A similar function for vertical segmentation would be useful as well, but reorganizing the reading order is definitely more difficult.

Thank you!

maxnth commented 3 years ago

Hi,

Line segmentation isn't always perfect. For some reason (maybe this can be avoided tweaking the preferences) a bunch of lines gets not segmented properly, for example:

Line segmentation in OCR4all isn't really implemented optimally at the moment and while – as you said – one can often improve the results with parameter tweaking this doesn't work always. The upcoming release of OCR4all will feature refactored code for the line segmentation and will hopefully improve the line segmentation.

As this happens rather often, drawing new rectangles and adding them to the reading order can become time-consuming, so I was wondering if you could add something like the cut line function in the Segments mode to the Lines mode as well.

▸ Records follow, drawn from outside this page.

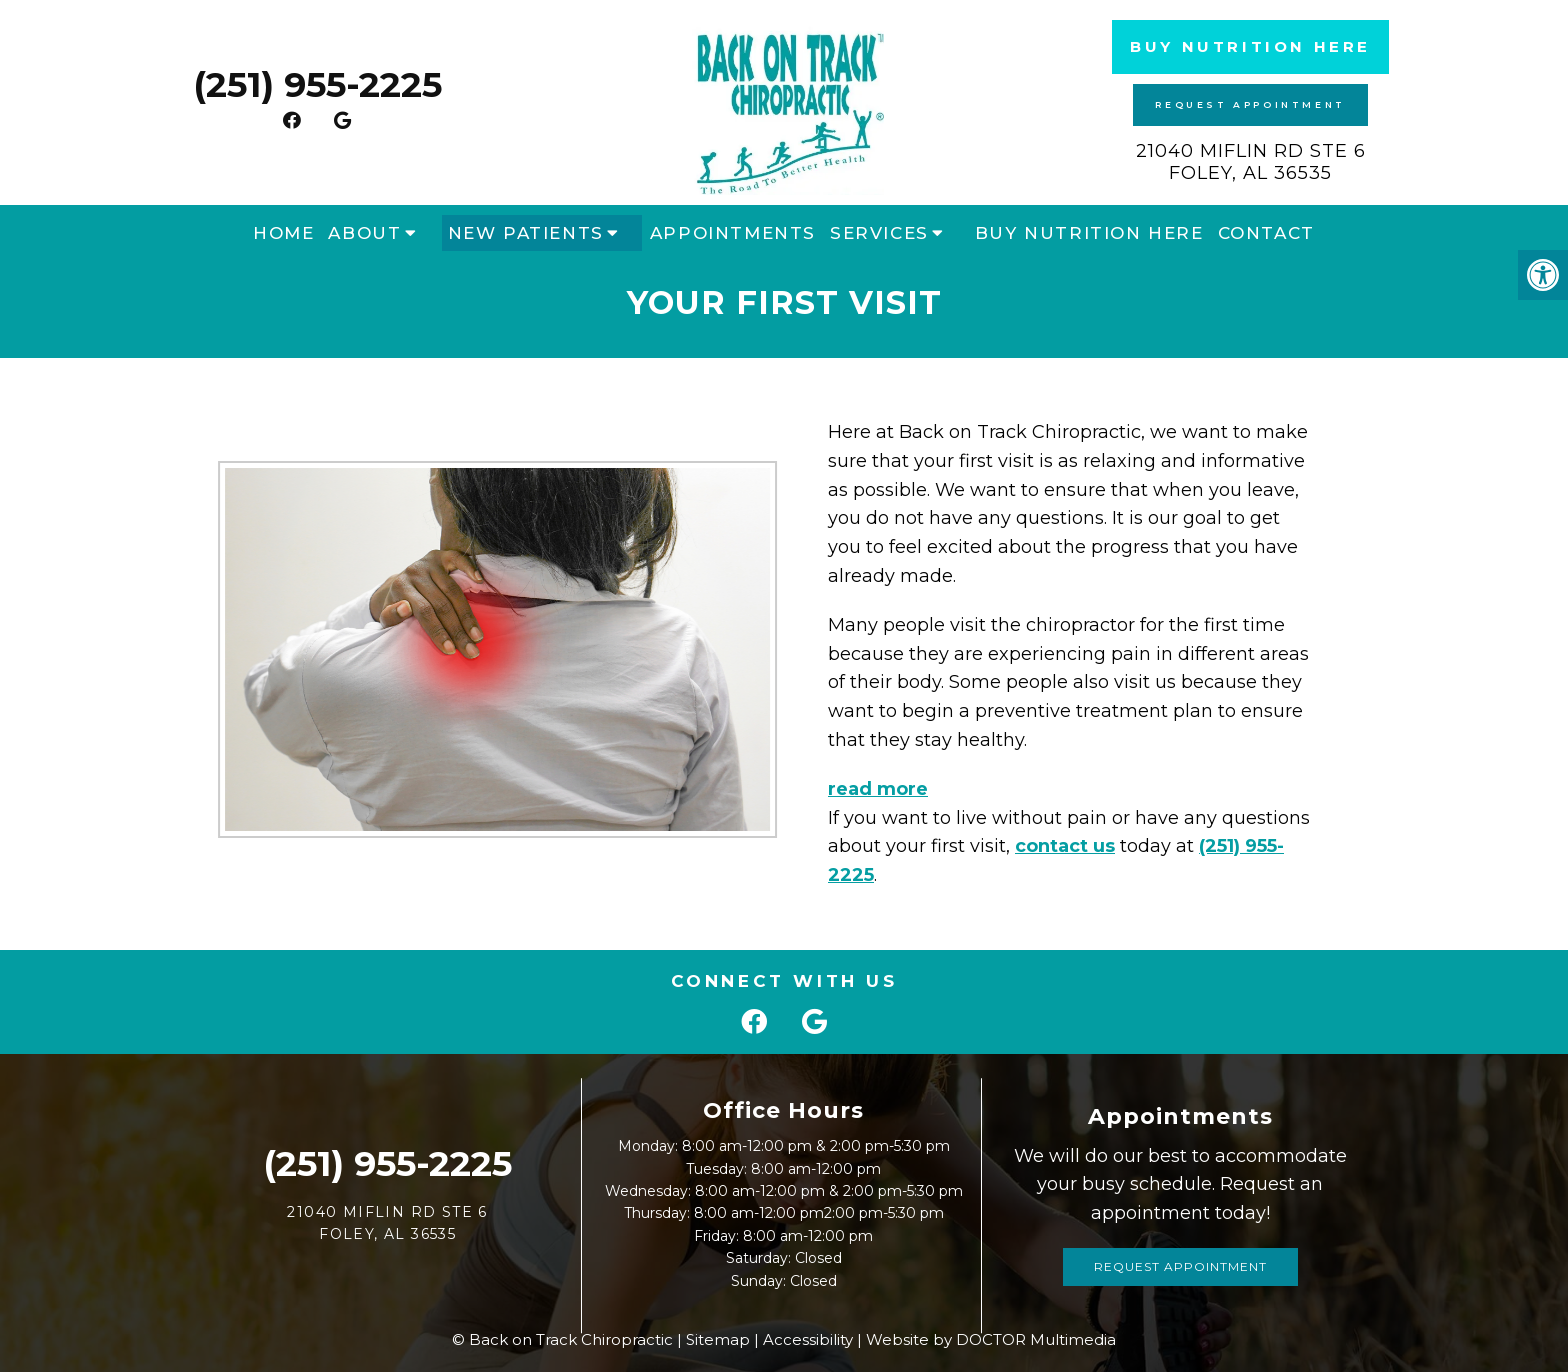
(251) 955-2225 (317, 84)
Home (283, 233)
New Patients (526, 233)
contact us (1048, 846)
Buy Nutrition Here (1250, 46)
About (364, 233)
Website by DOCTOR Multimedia (991, 1339)
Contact (1266, 233)
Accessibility (808, 1339)
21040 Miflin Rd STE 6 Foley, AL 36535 (1251, 162)
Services (879, 233)
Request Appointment (1250, 104)
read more (861, 789)
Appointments (733, 233)
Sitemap (718, 1339)
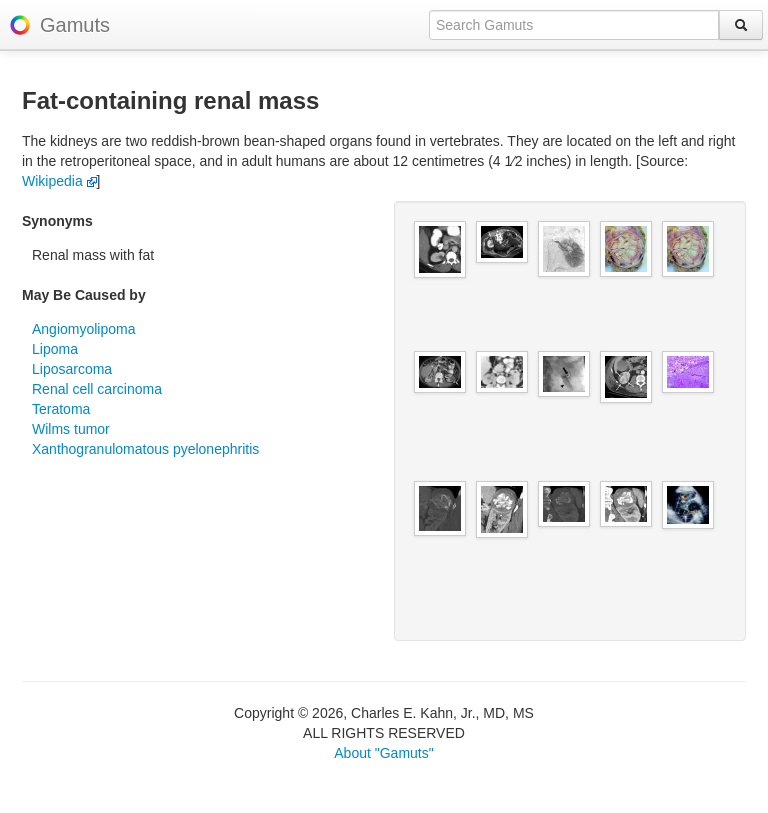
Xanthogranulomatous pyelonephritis (145, 449)
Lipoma (55, 349)
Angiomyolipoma (84, 329)
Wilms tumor (71, 429)
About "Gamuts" (383, 753)
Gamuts (75, 25)
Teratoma (61, 409)
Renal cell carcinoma (97, 389)
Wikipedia (59, 181)
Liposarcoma (72, 369)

Would the subtract rectangle / subtract polygon work for your use case (see video)?

https://user-images.githubusercontent.com/33344081/123290648-bc956600-d511-11eb-8516-8f300eda3a81.mp4

I just quickly looked into adding a cut-from-line (instead of rectangle / polygon) feature into LAREX but Paper.js doesn't seem to like intersecting / dividing open paths like lines and closed paths like polygons (the cut function in Edit and Segments doesn't work "on the fly" via Paper.js but through the backend) but I'm probably just missing something so this might still get added as soon as I figure it out.

Add newly created elements to reading order

Great idea, I guess adding a toggle for that would make a lot of sense for the current subtraction features as well.

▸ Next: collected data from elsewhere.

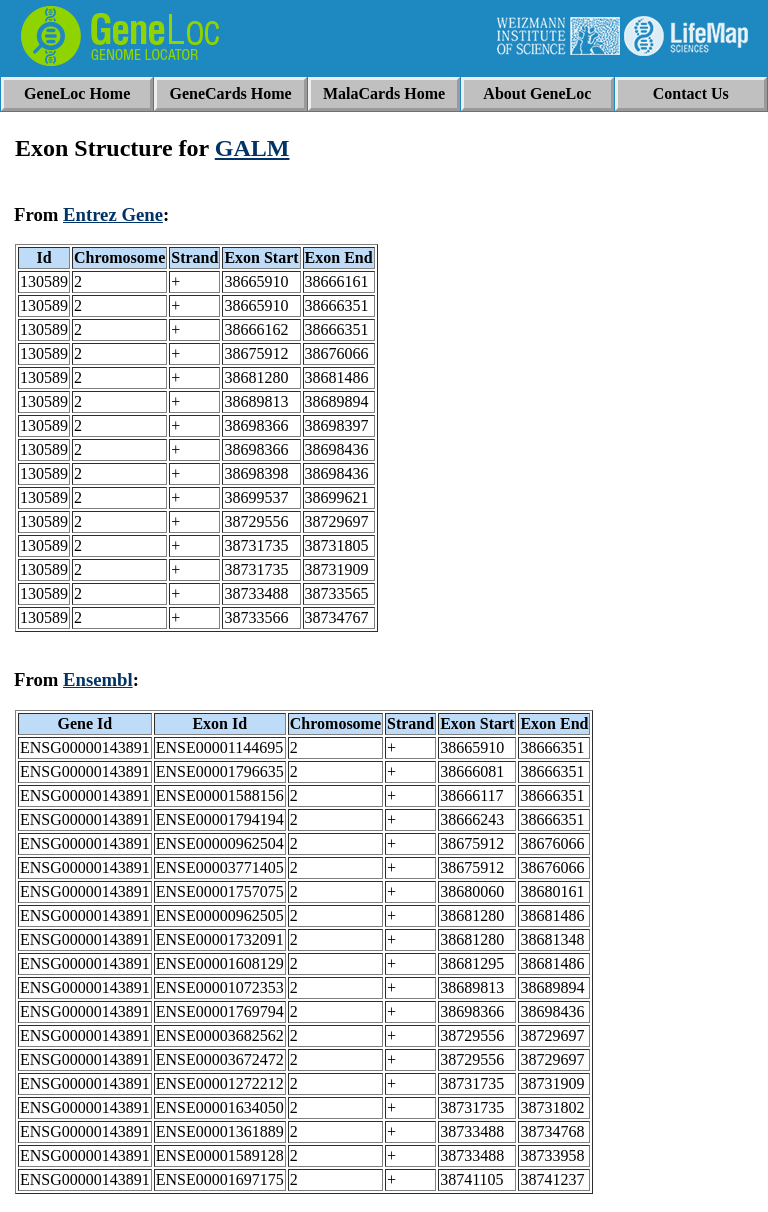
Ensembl (98, 679)
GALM (252, 148)
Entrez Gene (113, 214)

A similar function for vertical segmentation would be useful as well, but reorganizing the reading order is definitely more difficult.

Ordering the newly created segments (through subtraction or division) by lowest x or y coordinate (determined by the state of the added toggle) might probably work for most vertical / horizontal segmentation, wouldn't it?

alexander-winkler commented 3 years ago

Hello!

Would the subtract rectangle / subtract polygon work for your use case (see video)?

This could work for series of use cases, I guess. Thanks for this idea! One will probably have to adjust the two resulting polygons, but that is not terribly cumbersome. Maybe one might add a polygon reduce function. If not closed, you could automatically add for each point x/y a point x/y-1px, thus mimicking a cut function that is not implemented in Paper.js.

Add newly created elements to reading order

Great idea, I guess adding a toggle for that would make a lot of sense for the current subtraction features as well.

Very much in favour of this idea!

A similar function for vertical segmentation would be useful as well, but reorganizing the reading order is definitely more difficult.

Ordering the newly created segments (through subtraction or division) by lowest x or y coordinate (determined by the state of the added toggle) might probably work for most vertical / horizontal segmentation, wouldn't it?

I'm not sure how this would work out on a skewed page with two-column layout. In any case, one could also think of a possibility of moving multiple lines in the reading order batchwise (select group of lines, move them to a specific position in the reading order). More generally, however, I would advocate for a "redo reading order" function. When I add several new lines, it would be easier to have the reading order recognized once again instead of manually adding the new lines.